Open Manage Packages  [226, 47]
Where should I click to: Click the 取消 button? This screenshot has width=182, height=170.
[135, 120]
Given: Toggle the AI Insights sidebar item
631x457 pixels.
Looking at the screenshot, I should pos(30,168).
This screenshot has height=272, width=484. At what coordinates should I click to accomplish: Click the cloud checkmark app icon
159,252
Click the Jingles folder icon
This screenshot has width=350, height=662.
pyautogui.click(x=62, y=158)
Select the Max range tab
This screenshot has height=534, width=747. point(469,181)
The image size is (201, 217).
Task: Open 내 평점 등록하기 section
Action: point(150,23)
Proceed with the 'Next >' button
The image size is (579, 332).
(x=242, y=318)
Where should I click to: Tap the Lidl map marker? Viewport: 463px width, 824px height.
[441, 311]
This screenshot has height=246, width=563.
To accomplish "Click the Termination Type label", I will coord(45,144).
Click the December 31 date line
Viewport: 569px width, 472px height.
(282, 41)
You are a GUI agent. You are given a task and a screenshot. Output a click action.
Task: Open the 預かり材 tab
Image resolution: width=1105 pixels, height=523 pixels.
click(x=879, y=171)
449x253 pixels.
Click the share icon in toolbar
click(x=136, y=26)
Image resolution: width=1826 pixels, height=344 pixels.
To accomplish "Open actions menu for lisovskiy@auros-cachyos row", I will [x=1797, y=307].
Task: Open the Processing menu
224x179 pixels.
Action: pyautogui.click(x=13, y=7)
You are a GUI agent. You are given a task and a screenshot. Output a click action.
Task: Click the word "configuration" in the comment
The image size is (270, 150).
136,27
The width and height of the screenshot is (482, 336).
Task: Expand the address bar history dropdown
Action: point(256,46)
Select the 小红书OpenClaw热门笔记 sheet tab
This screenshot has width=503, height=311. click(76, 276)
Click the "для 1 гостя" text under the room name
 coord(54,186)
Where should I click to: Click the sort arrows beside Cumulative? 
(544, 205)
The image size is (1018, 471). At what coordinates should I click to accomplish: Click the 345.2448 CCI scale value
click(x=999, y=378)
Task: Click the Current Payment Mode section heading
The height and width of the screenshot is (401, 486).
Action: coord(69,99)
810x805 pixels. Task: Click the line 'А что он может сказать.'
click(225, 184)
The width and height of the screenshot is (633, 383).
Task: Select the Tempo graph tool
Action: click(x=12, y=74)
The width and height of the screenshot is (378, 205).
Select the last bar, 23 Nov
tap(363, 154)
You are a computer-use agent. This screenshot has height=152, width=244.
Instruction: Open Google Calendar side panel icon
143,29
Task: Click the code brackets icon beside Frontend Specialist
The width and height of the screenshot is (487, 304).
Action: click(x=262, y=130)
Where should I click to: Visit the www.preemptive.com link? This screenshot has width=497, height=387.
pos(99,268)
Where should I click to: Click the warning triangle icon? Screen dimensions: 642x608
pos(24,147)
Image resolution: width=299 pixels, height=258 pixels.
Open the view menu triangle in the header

================

▶ _What you have to do_
Where the material contains a line with "menu", return that line.

▶ _Response area_
To accomplish "Open actions menu for lisovskiy@auros-cachyos row", I will [x=1797, y=307].
Task: Open the Processing menu
Open the view menu triangle in the header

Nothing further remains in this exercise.